● **Excerpt**:
*** Begin section ***

Two insects imported from Europe will this week be released to help tackle a highly invasive weed threatening some farms.
Tutsan has become a significant problem in parts of the central North Island, taking over large areas of agricultural and conservation land.
It reduces pasture production and is hard to kill, costing about $400 per hectare to control each year.
A moth and a beetle, imported from Georgia, will be released to help kill the weed.
The Environmental Protection Authority approved the release in May last year.
Landcare Research senior researcher Hugh Gourlay said testing had shown they did not threaten any native plant life.
The insects would be released near Taumarunui tomorrow.
"We'll be releasing 100 or 200 of the moths, and about 20 or 30 of the beetles.
"We don't have lots of the beetles at this stage as its proven quite difficult to rear them in large numbers."
Mr Gourlay said it would take some time to see results.
"Biological control is a long term process. It is one of the tools in the tool box for farmers to help them keep control of the pests that cause problems.
"Usually you would expect an absolute minimum of five years, but generally around 10 to maybe 20 years, before we would start seeing a significant impact on... whole plant populations from biological control insects."
There would be further releases, for at least another year.
"We will be continuing to rear these insects in large numbers and making releases of both of them around New Zealand for the rest of this summer and through the summers of 2017 and 2018."

*** End section ***

● **Data provided**:
*** Begin section ***

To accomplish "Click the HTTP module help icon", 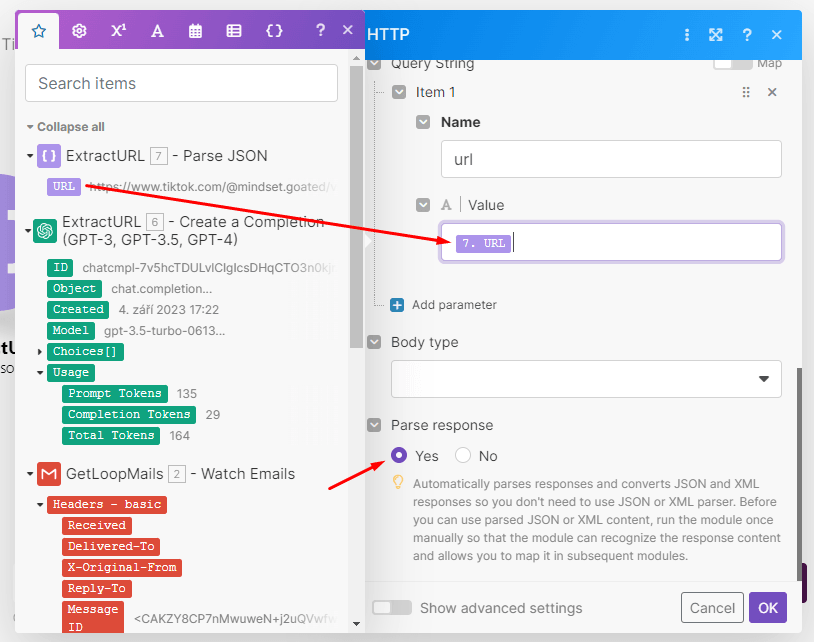I will [746, 35].
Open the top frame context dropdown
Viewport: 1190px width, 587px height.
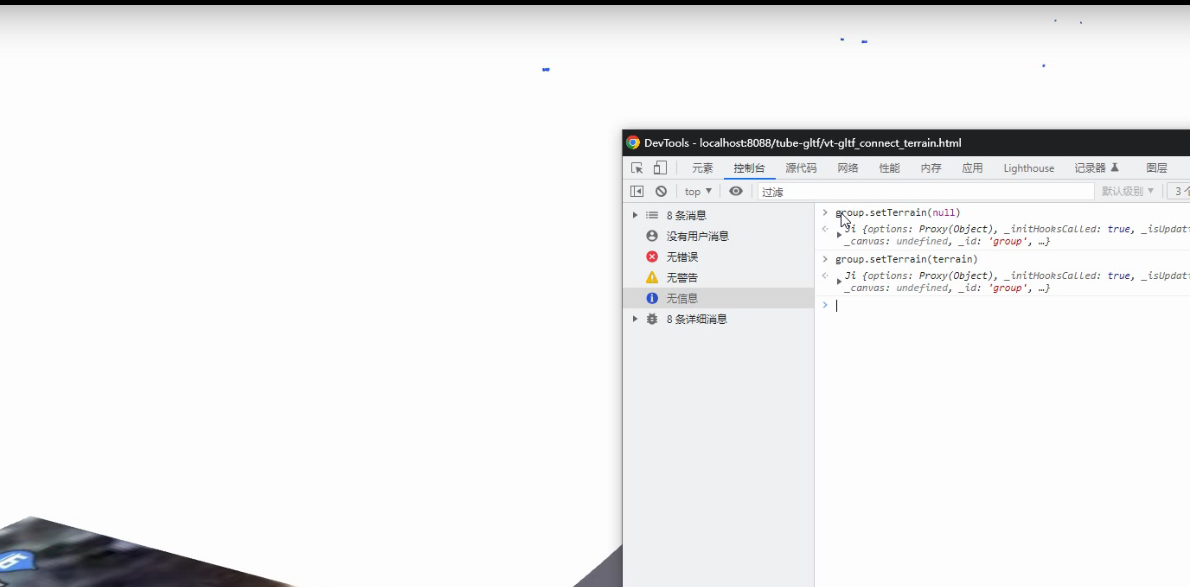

*** End section ***

● **Problem statement**: According to the text on tutsan, where will the moths and beetles be released?

● **Solution below**: Near Taumarunui.